Allocator.mdwn


1
2
3
4
5
6
7
8
9
10
11
12
13
14
15
16
17
18
19
20
21
22
23
24
25
26
27
28
29
30
31
32
33
34
35
36
37
38
39
40
41
42
43
44
45
46
47
48
49
50
51
52
53
54
55

It's past time for the allocator to be redesigned, or at least heavily
reconsidered. Nothing should be off the table at this point - we could
conceivably even move away from bucket based allocation.

Here's a list of considerations:

* The bucket based allocator does have advantages. It's fast - most of the work
  in the allocator is per bucket, which are typically 512k to 2M, even up to 8M.
  Metadata is one key per bucket, and the alloc btree uses the btree key
  cache, which is very good for performance - it means extents btree updates
  don't have to do a second (relatively expensive) btree update to update alloc
  info, they're only updating the key cache.
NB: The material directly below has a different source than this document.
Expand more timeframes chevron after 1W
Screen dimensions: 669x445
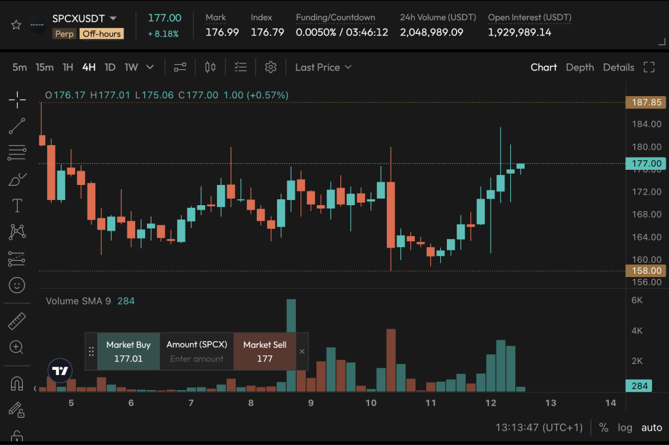click(150, 67)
* The bucket based allocator also lets us store and cheaply discard cached data,
  by incrementing the generation number for that bucket.

* Disadvantage: the bucket allocator requires us to have copygc, with everything
  that entails.

* It would be really nice to have backpointers at some point - copygc would
  greatly benefit from having backpointers (currently we have to scan the entire
  extents and reflink btrees to find data that needs to be moved), and erasure
  coding could also make good use of backpointers.

  If we added another btree for backpointers, it wouldn't make sense for it to
  use the btree key cache, and thus extents btree updates would get more
  expensive. Perhaps alloc keys could include a list of backpointers? They'd be
  32 bytes each, and bkeys can be a little short of 2k - that's only ~50
  backpointers per bkey, which we'd easily overflow with small writes and large
  buckets. If a secondary backpointers btree was just used as a fallback, it
  would be getting used right when the performance impact matters most - small
  writes.

  We should investigate the actual performance overhead of adding another btree
  update for backpointers - it might not be all that bad. Right now we're
  looking at ~450k random updates per second on a single core, and that includes
  the full `bch2_trans_commit()` path, and the most expensive things in that are
  per transaction commit, not per btree update (e.g. getting the journal
  reservation). Also, we'll hopefully be getting gap buffers soon, which will
  improve btree update performance.

The most pressing consideration though is that we need to eliminate, as much as
possible, the periodic scanning the allocator thread(s) have to do to find
available buckets. It's too easy to end up with bugs where this scanning is
happening repeatedly (we have one now...), and it's a scalability issue and we
shouldn't be doing it at all.

Also, we would really like to get rid of the in memory array of buckets, this is
another scalability issue. The in memory struct bucket now mostly just mirrors
what's in the btree, in `KEY_TYPE_alloc` keys. The one exception is
`journal_seq`, which is the journal sequence number of the last btree update
that touched that bucket. It's needed for knowing whether we need to flush the
journal before allocating and writing to that bucket - perhaps it should just be
added to `struct bch_alloc` and stored in the keys in the btree.